When Jeb Bush said that African Americans wanted hope and aspiration, not "free stuff," it sent a shockwave of head-shaking across the black community. On Monday's "Nightly Show with Larry Wilmore," panelists (including comedians Mike Yard and Rory Albanese with activist DeRay McKesson) lit-up the Bush comments as not only racist but indicative of someone far too sheltered from reality.
"It seems to me like there's this view that black people think that the United States is Best Buy and we're just waiting to loot it," Wilmore said to McKesson.
"Jeb's comments act like history doesn't exist," McKesson said. "And free means you've got something that you haven't paid for and he comes from a legacy, and he hasn't earned the stuff that he has."
"Yeah, it's hard to hear that from a guy who's father was president and whose brother was president," Wilmore agreed.
Albanese said that Dr. Martin Luther King, Jr. didn't have a t-shirt cannon during his "I Have a Dream" speech and Yard agreed he's never heard protesters chant "no free stuff, no peace" while protesting for the Black Lives Matter movement. "We're usually asking for expensive stuff like justice and shit. Equal rights..." Yard said.

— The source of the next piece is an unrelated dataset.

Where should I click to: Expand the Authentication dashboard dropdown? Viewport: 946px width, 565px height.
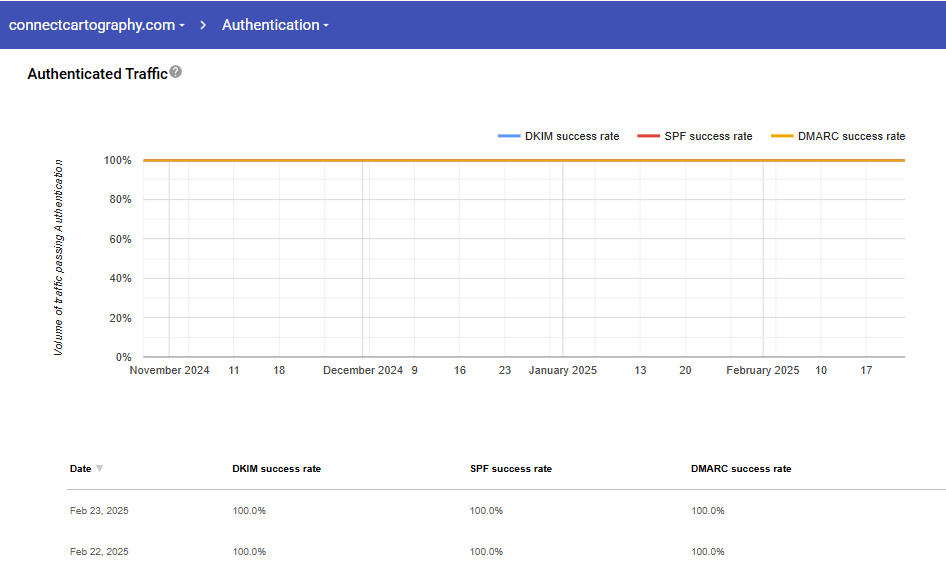tap(275, 25)
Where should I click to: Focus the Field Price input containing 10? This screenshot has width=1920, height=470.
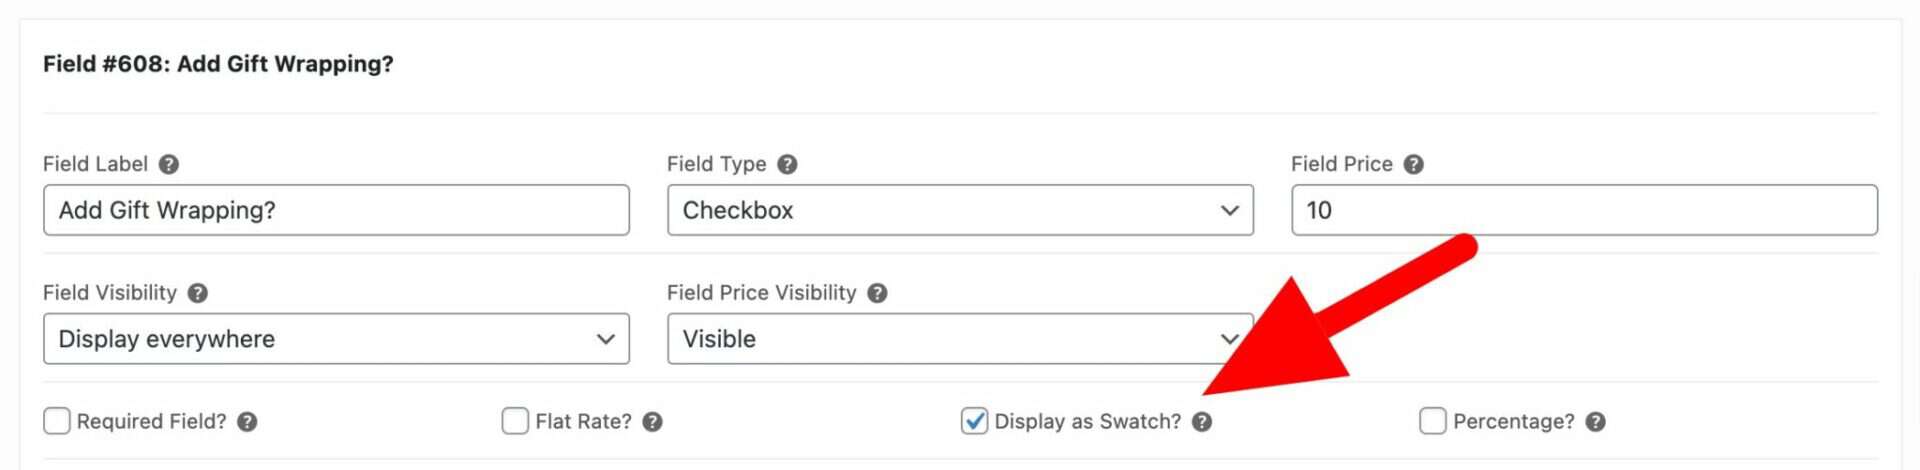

DeRay said that the 2016 Republican Primary contenders haven't actually talked about race beyond issues like immigration as if the language "doesn't exist for them." The GOP seems to speak in terms that ignores black history and erases both the people and the struggle where many paid with their lives. "I don't think any of them would say this has been for free," he said.
But the moment that truly crushed the disturbing Bush belief that all African Americans really want is free stuff came when white comedian Rory Albanese alleged that Bush needs to get some black friends and Yard claimed a Republican can't win doing that. "I feel like Jeb and those guys should probably hang out with people outside their circle. Because, I feel like sometimes like I get pulled over and the police are just checking on me. They're like: 'You ok?' And I'm like: 'Yeah! I feel good!' ... 'I don't have a license.' 'You don't need a license! Get outa here!'"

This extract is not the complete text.